Smartphone SoCs have a come long way, and have now reached a point where raw performance and benchmarks are no longer a bragging right. Almost every modern smartphone is more than capable of running the vast majority of apps without running into any issues, offering an excellent user experience at almost any price point. That said, the thrill of pitting flagship chipsets against each other remains, portrayed by the real-world speed tests conducted by PhoneBuff.
In a recent episode, PhoneBuff revealed that the Samsung S25 Ultra, powered by the Snapdragon 8 Elite for Galaxy SoC, managed to defeat the A18 Pro-powered iPhone 16 Pro Max. This marks an interesting turn of events, since the iPhones have reigned supreme in such tests for several generations. Not only did the S25 Ultra manage to outpace the iPhone 16 Pro Max, it did so with a relatively massive margin. As MacRumors notes, in CPU-heavy tasks such as image editing and video exports, the S25 Ultra shined bright, and the same goes for games as well, which opened just as fast, or faster on the S25 Ultra.
Ultimately, the Samsung S25 Ultra outperformed the iPhone 16 Pro Max by a whopping 15 seconds, which is quite a shocking gap because last year, the iPhone 15 Pro Max managed to defeat the S24 Ultra by just around a second. In the second round, which aims to test how well the smartphones' memory management systems function, the iPhone 16 Pro Max with 8 GB of memory did squeeze out a win against the S25 Ultra with 12 GB of memory, although by a razor-thin sub-1-second margin.

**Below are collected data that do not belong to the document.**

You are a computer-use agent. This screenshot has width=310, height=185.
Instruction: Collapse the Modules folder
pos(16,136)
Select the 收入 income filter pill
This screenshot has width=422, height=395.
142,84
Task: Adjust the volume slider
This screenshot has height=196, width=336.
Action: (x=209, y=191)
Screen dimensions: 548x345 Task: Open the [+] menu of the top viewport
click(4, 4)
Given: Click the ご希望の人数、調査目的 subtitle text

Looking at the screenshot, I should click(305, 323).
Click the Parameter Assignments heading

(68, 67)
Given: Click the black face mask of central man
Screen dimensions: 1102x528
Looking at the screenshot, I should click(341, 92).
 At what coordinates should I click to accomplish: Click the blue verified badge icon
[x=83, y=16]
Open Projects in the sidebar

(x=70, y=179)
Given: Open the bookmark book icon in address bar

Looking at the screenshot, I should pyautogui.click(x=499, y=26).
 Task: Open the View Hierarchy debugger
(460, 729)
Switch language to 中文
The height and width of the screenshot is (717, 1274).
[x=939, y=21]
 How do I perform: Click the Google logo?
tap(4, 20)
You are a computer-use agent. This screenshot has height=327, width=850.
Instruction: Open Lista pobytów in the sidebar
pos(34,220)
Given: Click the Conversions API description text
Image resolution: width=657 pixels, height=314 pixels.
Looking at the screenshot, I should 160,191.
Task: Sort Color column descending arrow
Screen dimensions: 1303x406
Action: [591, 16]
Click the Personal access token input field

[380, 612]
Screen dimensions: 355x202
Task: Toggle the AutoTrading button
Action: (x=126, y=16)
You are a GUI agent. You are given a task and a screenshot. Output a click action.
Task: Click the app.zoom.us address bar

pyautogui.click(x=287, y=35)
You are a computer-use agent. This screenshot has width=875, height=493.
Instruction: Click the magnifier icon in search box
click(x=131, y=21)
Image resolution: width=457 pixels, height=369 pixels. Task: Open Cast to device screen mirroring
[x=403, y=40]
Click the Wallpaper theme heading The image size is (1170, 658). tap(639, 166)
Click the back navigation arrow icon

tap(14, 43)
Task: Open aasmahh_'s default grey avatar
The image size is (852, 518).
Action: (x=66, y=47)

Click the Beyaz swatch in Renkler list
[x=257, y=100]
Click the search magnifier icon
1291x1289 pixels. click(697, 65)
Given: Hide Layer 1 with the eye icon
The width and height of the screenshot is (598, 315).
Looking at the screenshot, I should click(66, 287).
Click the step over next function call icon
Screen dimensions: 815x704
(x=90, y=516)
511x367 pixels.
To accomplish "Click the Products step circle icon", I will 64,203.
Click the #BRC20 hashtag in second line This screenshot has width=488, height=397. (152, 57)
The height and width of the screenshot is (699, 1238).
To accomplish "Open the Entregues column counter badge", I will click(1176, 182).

Clearly, the Snapdragon 8 Elite for Galaxy chip, paired with a 40% larger cooling chamber, has propelled the Samsung Galaxy S25 Ultra (currently $1,249 on Amazon) far ahead of the iPhone 16 Pro Max. Of course, as we noted earlier, both the flagships are plenty fast for almost any use case, but it sure is interesting to see Apple fall behind not only in multi-core CPU benchmarks, but also in real-world performance tests. It is unclear at this point whether this year's A19 Pro SoC will regain the CPU performance crown, but Qualcomm certainly isn't about to ease off the gas, which will likely make Apple fight back harder than it has ever had to.